How they see us: Will Hillary be a team player?
Optimists point out that Clinton won’t need to waste time learning on the job. Pessimists are afraid she could undermine Obama's foreign policy with her own views.
Can Hillary Clinton really be subordinate to Barack Obama? asked Beat Ammann in Switzerland’s Neue Zürcher Zeitung. The U.S. president-elect this week officially named as his secretary of state the one person in the world “who enjoys just as much star status” as he does. In fact, world leaders already know Clinton far better than they do her boss. So is that a good thing or not? Optimists say yes, because Obama can trust that Clinton won’t need to waste time learning on the job. But pessimists—and there are apparently far more of these—fear that the appointment “could lead to the implosion of the Obama administration.”

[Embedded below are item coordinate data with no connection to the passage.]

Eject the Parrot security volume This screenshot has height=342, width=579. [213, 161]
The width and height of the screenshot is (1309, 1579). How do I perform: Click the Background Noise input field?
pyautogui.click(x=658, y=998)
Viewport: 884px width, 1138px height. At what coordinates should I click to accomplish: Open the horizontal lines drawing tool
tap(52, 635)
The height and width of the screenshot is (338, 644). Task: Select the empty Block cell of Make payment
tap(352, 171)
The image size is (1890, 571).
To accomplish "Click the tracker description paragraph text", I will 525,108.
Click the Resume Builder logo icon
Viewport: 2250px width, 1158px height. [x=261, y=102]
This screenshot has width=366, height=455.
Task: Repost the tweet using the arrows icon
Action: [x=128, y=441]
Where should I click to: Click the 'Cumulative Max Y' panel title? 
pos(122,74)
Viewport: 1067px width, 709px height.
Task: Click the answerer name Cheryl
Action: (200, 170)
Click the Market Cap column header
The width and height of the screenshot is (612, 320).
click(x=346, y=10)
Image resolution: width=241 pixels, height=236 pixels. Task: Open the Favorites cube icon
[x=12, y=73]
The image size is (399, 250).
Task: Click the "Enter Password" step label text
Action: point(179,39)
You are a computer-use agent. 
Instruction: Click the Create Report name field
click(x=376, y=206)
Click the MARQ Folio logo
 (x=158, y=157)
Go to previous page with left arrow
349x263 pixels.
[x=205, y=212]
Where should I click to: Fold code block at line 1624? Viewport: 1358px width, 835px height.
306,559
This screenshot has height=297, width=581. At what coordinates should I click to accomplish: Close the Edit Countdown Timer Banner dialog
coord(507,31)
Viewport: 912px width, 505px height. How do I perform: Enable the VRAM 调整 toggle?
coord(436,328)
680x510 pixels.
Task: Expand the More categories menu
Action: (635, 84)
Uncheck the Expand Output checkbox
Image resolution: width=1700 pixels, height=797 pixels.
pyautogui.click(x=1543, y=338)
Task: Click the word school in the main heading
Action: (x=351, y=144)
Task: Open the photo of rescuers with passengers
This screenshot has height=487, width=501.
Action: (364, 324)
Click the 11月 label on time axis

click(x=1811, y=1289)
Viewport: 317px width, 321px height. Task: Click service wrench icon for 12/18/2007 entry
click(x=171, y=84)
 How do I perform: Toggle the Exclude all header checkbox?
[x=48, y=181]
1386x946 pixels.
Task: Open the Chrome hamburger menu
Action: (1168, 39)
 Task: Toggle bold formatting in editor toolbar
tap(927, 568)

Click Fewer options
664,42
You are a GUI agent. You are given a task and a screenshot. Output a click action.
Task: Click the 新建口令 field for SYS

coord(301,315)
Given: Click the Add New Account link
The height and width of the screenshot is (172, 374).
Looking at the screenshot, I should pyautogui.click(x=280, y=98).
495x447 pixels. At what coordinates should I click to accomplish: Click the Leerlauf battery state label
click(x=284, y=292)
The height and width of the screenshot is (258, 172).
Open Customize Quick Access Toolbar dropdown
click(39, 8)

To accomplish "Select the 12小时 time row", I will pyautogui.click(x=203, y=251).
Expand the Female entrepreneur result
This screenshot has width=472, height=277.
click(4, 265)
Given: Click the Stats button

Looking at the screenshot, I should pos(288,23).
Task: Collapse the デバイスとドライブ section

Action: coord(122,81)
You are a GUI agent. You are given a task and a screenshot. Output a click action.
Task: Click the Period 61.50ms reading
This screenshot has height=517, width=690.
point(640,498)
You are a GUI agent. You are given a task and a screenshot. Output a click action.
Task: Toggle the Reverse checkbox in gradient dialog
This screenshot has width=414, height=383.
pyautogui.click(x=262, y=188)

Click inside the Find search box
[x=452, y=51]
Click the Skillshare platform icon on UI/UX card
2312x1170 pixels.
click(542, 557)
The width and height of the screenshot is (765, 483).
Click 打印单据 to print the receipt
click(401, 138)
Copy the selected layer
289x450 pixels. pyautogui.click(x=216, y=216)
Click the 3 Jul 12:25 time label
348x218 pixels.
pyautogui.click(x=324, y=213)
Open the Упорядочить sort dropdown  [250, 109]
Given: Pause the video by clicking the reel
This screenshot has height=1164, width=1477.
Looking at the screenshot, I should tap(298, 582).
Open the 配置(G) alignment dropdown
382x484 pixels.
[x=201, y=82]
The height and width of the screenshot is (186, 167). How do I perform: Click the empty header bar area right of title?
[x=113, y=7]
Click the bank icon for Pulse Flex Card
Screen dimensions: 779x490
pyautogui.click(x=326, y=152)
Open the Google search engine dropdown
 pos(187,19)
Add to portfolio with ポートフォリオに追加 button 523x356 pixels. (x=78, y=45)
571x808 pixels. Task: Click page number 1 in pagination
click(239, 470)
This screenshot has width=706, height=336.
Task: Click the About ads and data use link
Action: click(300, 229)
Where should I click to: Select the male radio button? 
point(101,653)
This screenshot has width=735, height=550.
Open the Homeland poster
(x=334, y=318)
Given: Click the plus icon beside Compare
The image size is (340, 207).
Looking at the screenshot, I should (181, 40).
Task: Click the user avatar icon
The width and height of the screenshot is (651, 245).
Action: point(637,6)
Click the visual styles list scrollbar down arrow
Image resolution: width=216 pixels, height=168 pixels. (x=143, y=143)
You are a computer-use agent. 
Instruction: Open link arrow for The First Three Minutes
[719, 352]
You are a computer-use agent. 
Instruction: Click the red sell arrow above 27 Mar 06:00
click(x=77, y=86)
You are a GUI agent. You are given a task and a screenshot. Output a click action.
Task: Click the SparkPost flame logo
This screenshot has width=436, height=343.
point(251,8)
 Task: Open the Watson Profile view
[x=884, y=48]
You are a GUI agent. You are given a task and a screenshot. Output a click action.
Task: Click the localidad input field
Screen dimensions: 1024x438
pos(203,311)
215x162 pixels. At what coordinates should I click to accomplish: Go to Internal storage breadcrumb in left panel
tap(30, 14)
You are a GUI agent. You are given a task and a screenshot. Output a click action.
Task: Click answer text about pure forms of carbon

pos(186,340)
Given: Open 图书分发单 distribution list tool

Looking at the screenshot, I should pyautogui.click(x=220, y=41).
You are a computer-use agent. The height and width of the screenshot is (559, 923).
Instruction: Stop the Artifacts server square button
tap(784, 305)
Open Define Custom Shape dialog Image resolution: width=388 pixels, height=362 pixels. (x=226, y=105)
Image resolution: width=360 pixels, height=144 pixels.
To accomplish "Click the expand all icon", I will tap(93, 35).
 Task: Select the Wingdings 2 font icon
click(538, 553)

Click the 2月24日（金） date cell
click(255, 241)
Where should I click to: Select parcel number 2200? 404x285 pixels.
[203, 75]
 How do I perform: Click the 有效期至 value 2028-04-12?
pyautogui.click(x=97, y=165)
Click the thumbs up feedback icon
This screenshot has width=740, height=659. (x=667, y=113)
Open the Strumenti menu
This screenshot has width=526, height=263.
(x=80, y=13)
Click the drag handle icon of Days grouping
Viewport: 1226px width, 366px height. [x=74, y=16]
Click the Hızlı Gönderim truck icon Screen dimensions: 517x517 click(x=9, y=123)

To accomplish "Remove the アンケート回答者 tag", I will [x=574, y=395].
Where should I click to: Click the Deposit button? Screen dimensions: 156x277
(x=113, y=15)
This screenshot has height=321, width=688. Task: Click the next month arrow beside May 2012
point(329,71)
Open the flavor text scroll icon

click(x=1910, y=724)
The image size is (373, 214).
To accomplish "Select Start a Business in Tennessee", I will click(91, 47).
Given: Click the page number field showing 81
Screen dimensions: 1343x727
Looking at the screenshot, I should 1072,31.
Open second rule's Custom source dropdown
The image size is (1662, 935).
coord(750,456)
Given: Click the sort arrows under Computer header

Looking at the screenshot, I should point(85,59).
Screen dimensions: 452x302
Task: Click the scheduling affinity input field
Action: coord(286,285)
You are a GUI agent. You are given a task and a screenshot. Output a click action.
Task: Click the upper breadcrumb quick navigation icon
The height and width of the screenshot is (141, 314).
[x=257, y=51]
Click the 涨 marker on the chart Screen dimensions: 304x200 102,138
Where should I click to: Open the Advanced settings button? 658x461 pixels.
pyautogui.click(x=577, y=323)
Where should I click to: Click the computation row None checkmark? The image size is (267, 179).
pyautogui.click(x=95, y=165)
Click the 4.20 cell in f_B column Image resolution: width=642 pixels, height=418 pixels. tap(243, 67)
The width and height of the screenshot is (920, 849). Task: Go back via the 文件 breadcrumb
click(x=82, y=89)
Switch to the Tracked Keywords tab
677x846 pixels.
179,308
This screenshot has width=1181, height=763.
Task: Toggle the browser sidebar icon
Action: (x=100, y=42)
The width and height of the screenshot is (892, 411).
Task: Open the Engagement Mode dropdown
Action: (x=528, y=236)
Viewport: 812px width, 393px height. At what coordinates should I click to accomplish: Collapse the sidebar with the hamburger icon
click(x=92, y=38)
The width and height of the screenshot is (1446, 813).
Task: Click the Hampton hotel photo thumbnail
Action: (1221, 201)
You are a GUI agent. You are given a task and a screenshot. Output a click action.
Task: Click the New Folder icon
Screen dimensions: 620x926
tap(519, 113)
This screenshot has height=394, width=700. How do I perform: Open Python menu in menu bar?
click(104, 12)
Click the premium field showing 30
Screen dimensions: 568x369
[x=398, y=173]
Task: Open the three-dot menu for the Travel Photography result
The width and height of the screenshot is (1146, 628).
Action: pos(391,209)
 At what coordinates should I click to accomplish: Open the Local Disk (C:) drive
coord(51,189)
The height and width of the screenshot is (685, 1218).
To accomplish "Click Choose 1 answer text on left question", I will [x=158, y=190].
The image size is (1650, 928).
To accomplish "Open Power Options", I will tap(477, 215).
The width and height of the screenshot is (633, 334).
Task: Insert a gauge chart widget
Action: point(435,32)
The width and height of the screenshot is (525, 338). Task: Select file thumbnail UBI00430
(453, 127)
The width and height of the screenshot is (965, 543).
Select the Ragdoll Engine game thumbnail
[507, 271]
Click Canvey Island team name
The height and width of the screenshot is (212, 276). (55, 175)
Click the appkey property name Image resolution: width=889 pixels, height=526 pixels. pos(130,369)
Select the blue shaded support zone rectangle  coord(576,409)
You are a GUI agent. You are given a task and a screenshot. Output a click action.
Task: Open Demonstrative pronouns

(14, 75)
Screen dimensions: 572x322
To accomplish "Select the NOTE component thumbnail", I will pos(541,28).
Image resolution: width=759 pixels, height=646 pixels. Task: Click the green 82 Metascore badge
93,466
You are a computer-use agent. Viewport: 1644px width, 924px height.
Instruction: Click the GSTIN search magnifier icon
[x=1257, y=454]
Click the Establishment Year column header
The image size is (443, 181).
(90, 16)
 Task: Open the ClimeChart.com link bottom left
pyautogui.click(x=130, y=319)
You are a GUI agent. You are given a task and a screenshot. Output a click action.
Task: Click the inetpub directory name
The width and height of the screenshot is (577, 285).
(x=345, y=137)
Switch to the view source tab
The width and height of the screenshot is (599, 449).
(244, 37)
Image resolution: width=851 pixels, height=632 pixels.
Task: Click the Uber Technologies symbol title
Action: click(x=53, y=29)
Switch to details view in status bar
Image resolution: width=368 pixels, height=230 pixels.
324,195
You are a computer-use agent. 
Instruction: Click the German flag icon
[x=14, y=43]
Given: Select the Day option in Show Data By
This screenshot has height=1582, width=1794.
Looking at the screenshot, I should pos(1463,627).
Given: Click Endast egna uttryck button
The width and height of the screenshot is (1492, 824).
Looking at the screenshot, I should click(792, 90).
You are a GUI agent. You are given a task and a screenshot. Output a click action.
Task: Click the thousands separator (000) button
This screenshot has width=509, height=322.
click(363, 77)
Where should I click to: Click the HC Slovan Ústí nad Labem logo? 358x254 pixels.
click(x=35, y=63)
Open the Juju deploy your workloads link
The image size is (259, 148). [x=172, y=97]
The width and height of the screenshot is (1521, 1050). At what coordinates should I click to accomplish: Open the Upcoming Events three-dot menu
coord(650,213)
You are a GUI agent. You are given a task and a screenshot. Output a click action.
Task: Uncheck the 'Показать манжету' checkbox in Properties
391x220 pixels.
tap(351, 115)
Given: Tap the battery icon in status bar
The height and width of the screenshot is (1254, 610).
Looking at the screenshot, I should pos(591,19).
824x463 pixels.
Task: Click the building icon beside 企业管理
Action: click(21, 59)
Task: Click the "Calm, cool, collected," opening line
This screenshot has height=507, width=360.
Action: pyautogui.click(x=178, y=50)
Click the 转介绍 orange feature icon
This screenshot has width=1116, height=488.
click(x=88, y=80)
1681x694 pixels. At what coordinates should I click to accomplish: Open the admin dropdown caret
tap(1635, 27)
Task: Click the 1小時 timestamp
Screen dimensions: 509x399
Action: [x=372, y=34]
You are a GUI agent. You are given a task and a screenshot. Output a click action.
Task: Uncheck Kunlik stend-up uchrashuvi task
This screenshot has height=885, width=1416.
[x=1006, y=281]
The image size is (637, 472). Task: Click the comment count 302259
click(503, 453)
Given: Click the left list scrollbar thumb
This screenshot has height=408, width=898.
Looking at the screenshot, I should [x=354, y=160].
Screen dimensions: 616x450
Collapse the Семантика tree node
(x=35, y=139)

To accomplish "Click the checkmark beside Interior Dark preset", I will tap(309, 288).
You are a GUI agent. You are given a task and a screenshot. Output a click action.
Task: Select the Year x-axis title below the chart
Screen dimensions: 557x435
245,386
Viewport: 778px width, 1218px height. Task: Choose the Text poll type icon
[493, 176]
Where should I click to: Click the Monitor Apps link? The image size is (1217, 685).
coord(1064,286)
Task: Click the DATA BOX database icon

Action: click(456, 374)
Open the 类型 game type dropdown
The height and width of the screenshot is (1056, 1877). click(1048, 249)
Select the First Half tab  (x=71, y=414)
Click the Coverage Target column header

The danger, said Klaus-Dieter Frankenberger in Germany’s Frankfurter Allgemeine Zeitung, is that Clinton could easily promote “her own foreign policy on the side,” rather than Obama’s. We know that she is more hawkish than he, and that she supported the Iraq war while he did not. Still, Clinton brings considerable strengths to her new role. “Faced with the Putins and Ahmadinejads of this world, Hillary Clinton will be no softy.” With her smarts and her experience as First Lady and as a U.S. senator, she has the potential to build a foreign policy “that takes into account the great changes in the world” that have occurred in the past eight years.
At first, I hadn’t “been wild about the idea” of Hillary Clinton in Obama’s Cabinet, said Michael Tomasky in Britain’s The Guardian. U.S. diplomacy tends to flounder whenever a secretary of state is perceived around the world “not to have any real juice with the White House.” Recent case in point: Colin Powell, George W. Bush’s first secretary of state. But Clinton assuaged my fears when, in accepting Obama’s nomination this week, she argued convincingly that when she spoke, “she would be speaking for President Obama” and not for herself. “The two of them together, with their star power and moral authority in the world, can accomplish a lot.”
Such a strong voice at the U.S. State Department is vital to “shake the Europeans out of their torpor,” said Jean-Claude Kiefer in France’s Dernières Nouvelles d’Alsace. Europeans have long “dreamed of a more multilateral world,” but they may not rejoice at finally getting one. If the U.S. under Obama relies more on its allies, that will mean Europe “will have to face up to its responsibilities.” For instance, Europe has long brushed off Bush administration pleas for more troops in Afghanistan. It will be up to Clinton to “convince the Europeans” that a stable Afghanistan is in their interest, too. “It won’t be easy.”